DATA FOR REVIEW ->
------------------------------------

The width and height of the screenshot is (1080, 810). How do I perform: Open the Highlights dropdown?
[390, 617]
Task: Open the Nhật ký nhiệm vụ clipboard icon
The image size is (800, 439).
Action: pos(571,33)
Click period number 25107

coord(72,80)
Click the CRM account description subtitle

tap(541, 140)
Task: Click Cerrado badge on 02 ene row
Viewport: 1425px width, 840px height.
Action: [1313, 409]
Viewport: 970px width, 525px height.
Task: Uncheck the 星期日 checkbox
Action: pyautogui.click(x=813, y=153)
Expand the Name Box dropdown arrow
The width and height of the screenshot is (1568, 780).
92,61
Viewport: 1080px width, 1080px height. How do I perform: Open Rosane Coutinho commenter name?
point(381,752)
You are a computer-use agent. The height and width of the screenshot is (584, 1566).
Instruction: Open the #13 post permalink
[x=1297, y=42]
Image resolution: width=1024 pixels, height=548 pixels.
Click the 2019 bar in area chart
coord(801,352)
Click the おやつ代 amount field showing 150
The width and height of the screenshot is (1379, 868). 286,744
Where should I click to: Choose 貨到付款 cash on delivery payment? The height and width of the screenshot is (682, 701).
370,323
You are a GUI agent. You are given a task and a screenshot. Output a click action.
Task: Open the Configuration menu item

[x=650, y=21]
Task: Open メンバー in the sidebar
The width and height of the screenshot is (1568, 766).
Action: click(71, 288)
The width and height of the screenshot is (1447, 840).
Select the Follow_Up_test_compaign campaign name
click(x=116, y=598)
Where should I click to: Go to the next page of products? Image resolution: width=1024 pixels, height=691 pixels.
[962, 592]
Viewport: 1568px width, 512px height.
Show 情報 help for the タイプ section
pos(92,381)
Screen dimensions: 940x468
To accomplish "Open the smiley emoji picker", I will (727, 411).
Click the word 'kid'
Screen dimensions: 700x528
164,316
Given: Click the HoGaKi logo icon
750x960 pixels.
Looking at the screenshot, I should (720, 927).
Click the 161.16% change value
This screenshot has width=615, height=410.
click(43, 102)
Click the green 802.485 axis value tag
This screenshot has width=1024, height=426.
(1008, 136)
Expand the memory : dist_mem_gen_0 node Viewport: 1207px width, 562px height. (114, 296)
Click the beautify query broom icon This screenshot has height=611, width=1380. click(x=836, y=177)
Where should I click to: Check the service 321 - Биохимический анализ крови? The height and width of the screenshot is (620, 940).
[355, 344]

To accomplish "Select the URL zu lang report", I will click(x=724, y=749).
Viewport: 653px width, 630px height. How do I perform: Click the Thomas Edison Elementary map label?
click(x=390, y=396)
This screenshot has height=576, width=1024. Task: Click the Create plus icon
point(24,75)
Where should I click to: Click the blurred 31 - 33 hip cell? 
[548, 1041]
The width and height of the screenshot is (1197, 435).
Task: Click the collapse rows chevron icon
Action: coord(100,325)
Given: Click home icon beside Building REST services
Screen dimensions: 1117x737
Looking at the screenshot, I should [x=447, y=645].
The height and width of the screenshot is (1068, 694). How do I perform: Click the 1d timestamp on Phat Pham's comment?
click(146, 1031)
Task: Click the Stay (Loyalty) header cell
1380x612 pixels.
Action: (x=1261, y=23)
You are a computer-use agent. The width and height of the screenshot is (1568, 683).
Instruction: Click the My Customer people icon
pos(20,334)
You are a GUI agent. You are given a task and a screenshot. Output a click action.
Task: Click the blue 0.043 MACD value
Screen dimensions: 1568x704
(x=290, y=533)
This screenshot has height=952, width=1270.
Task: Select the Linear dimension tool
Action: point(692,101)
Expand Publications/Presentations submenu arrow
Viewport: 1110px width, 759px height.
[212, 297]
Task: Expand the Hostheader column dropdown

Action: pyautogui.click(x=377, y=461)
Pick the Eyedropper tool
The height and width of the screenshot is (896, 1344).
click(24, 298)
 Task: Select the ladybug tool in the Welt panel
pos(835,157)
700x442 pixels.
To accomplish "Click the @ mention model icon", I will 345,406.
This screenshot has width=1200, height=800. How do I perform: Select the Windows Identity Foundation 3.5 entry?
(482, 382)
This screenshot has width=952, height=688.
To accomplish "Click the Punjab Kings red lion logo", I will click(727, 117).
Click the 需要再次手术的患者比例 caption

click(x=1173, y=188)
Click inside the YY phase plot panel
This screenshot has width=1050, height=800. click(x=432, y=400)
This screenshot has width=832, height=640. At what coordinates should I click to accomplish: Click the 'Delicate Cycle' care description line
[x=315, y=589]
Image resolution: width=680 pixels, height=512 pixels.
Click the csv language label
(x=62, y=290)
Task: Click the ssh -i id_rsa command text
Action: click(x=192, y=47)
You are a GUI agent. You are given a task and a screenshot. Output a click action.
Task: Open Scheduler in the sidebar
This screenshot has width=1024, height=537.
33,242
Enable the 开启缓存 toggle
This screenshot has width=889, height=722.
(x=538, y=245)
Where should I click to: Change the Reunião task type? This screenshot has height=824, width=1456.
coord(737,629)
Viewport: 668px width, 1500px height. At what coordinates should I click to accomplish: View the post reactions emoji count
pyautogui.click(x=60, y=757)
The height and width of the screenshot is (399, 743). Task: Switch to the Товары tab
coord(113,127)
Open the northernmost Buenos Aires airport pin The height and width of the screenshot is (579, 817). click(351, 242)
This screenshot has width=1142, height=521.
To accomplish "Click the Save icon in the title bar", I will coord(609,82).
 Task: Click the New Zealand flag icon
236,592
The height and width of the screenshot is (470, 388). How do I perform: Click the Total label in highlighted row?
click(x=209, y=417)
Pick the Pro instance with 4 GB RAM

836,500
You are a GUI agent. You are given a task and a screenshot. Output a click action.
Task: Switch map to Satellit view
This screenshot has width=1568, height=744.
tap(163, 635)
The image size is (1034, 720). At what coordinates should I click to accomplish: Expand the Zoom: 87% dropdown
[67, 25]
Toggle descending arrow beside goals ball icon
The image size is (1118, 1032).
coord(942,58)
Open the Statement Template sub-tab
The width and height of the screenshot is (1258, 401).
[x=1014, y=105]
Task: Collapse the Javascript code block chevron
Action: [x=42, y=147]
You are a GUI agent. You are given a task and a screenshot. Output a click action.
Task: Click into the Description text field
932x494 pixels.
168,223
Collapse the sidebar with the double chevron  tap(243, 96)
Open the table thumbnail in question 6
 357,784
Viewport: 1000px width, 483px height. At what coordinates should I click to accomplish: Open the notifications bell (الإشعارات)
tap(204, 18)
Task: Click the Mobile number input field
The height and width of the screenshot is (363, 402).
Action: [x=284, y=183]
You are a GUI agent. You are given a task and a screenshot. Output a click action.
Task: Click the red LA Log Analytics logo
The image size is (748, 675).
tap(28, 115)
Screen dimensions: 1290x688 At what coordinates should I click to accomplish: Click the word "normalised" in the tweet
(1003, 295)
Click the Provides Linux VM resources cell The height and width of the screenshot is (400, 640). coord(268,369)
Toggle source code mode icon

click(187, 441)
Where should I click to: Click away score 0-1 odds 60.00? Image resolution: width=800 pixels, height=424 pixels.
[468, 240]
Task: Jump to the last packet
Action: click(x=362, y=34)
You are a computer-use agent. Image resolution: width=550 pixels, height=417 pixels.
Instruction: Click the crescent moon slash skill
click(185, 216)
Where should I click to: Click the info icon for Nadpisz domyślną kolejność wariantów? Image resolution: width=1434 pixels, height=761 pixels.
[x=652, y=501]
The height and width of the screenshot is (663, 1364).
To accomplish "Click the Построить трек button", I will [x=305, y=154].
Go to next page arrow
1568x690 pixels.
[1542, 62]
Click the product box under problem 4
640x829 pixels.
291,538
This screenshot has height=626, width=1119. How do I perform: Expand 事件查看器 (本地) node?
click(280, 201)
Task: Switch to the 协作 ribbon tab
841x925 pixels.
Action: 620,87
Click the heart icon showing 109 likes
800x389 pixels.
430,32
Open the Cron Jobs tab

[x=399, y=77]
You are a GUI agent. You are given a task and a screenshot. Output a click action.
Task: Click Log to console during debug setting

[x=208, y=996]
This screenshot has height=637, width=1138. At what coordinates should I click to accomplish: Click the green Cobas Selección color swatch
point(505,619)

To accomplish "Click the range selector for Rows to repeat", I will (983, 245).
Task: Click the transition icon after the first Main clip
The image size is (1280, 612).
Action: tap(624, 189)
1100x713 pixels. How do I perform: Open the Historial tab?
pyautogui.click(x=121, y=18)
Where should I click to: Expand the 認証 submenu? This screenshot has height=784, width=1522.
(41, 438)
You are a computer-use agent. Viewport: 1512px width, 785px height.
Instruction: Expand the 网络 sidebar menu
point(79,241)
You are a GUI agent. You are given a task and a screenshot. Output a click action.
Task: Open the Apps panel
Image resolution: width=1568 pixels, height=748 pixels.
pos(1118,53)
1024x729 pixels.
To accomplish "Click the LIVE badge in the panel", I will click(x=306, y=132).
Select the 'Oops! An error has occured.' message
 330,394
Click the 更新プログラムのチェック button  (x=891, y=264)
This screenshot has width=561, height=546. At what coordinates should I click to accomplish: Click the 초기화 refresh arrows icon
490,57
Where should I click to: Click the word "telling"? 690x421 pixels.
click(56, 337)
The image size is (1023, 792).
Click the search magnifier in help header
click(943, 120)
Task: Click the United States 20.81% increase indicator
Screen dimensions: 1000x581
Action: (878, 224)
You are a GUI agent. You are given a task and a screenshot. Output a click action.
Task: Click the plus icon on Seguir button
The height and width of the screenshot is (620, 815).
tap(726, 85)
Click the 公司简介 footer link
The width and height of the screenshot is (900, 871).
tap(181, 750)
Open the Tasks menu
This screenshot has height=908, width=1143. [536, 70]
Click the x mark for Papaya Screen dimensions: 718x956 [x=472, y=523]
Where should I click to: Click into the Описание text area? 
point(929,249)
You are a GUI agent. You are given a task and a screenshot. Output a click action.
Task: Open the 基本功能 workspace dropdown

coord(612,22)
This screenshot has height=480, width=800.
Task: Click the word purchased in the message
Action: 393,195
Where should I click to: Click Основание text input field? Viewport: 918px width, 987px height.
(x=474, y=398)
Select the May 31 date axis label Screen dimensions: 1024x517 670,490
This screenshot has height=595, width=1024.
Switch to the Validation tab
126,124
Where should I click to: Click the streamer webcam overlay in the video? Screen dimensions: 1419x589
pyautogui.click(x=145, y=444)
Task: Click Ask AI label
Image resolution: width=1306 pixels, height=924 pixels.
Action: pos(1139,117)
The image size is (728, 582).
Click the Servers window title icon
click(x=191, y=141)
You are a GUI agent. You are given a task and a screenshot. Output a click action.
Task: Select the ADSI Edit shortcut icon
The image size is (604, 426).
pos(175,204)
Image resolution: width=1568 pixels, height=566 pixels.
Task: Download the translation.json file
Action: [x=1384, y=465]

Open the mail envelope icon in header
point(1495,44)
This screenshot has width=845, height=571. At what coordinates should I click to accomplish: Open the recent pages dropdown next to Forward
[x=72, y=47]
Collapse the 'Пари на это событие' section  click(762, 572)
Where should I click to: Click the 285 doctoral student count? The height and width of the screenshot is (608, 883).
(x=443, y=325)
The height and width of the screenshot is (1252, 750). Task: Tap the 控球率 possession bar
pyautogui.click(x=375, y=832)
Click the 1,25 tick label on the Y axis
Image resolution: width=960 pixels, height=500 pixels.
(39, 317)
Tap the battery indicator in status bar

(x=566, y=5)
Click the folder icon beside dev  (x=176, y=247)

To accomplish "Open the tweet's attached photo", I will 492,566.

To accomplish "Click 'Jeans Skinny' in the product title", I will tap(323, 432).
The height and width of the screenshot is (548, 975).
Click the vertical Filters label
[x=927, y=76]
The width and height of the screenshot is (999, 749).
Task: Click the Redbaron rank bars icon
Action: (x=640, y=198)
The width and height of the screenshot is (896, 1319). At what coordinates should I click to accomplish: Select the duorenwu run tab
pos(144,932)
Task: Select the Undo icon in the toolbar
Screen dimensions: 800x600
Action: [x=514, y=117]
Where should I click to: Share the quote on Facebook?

------------------------------------

EXERCISE OBJECTIVE ->
Reproduce exactly the line bearing "The width and height of the screenshot is (896, 1319)." and all the lines that come after it in the records above; add nothing.

OUTPUT FOR THIS EXERCISE ->
The width and height of the screenshot is (896, 1319). At what coordinates should I click to accomplish: Select the duorenwu run tab
pos(144,932)
Task: Select the Undo icon in the toolbar
Screen dimensions: 800x600
Action: [x=514, y=117]
Where should I click to: Share the quote on Facebook?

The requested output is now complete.